**TEXT EXCERPT:**
----------
Then there are attempts to go beyond pacemakers and other stimulating devices to control the action potentials in individual neurons. We have known for some time that nerves fine-tune a heartbeat, the rate of breathing or lower blood pressure. In the spleen, they can alter the activity of T-cells – immune cells – to halt the production of inflammatory substances, such as the tumour necrosis factor that accumulates in joints in rheumatoid arthritis. And there are nerves in the skin that can suppress infection.

The newly-emerging field of electroceuticals aims to extend this understanding of the body's electrical grid and the language of nerve impulses to treat autoimmune diseases, asthma, diabetes and gastric conditions. The simplest opportunities lie in the peripheral nervous system – outside of the spinal cord and the brain. One notable target is the vagus nerve, a nerve superhighway that snakes its way from the head through the abdomen to link the brain with major organs.

Now the greatest challenge is extending the detail of current understanding to teasing apart the myriad signals that run to and from each organ. With this in mind, the US National Institutes of Health is launching an effort to map the body's electrical wiring and develop implants. "The NIH plans to spend $248m throughout the lifetime of the programme," says a spokesman.

Elegant tools have been developed in recent years to boost researchers' ability to analyse the signals and circuits running through the nervous system, notably optogenetics, where nerves are genetically altered to contain light-sensitive proteins, opsins, so they can be controlled with beams of light.

Ed Boyden at MIT's Media Lab in Cambridge, Massachusetts, recently unveiled one non-invasive optogenetic tool that makes it easier to screen for targets that, when stimulated, might cause a therapeutic effect. He has also found a way to independently control the activity of two populations of nerves simultaneously by extending the range of opsins. "This is really important if you want to develop an electroceutical that controls multiple kinds of information all at once," he says.
----------
**EXTRACTED INFORMATION:**

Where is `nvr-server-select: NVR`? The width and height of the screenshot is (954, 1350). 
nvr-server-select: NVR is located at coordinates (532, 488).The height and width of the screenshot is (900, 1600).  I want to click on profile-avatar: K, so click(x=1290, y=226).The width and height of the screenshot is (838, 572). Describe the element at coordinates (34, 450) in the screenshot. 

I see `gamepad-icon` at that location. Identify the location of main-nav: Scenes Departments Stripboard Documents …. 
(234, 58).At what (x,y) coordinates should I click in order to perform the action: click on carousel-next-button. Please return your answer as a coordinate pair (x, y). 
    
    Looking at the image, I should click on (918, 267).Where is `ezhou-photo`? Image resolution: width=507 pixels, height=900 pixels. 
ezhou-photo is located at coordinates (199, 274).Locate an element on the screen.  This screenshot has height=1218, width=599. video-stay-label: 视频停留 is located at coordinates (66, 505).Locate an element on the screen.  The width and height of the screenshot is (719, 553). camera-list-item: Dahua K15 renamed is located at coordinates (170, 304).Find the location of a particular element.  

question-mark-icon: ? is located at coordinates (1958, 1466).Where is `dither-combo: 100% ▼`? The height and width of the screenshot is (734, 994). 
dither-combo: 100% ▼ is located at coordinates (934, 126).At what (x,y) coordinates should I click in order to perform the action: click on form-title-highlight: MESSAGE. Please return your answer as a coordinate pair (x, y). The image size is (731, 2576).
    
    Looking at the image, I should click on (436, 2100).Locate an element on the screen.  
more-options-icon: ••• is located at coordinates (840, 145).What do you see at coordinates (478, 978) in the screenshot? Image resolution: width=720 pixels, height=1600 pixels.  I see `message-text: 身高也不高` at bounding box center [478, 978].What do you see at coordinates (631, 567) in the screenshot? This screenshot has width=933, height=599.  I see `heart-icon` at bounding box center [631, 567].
----------
**WHAT THE TASK ASKS:**
Echo the electroceuticals text word for word from "The newly-emerging field" to "with major organs.".

**EXPECTED OUTPUT:**
The newly-emerging field of electroceuticals aims to extend this understanding of the body's electrical grid and the language of nerve impulses to treat autoimmune diseases, asthma, diabetes and gastric conditions. The simplest opportunities lie in the peripheral nervous system – outside of the spinal cord and the brain. One notable target is the vagus nerve, a nerve superhighway that snakes its way from the head through the abdomen to link the brain with major organs.